Nope, it queues up the jobs in series there too.
> On Jul 16, 2016, at 6:01 PM, David Ortiz <[email protected]> wrote:
>
> *run in parallel
>
>
> On Sat, Jul 16, 2016, 5:36 PM David Ortiz <[email protected]
> <mailto:[email protected]>> wrote:
> Just out of curiosity, if you use mrpipeline does it fun on parallel?
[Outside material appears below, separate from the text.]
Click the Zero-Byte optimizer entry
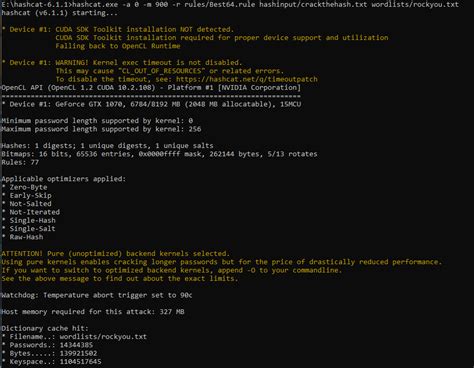 tap(28, 187)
If so,
> issue may be in spark since I believe crunch leaves it to spark to handle
> best method of execution.
>
>
> On Sat, Jul 16, 2016, 4:29 PM Ben Juhn <[email protected]
> <mailto:[email protected]>> wrote:
> Hey David,
>
> I have 100 active executors, each job typically only uses a few. It’s
> running on yarn.
>
> Thanks,
> Ben
>
>> On Jul 16, 2016, at 12:53 PM, David Ortiz <[email protected]
>> <mailto:[email protected]>> wrote:
>>
>> What are the cluster resources available vs what a single map uses?
>>
>>
>> On Sat, Jul 16, 2016, 3:04 PM Ben Juhn <[email protected]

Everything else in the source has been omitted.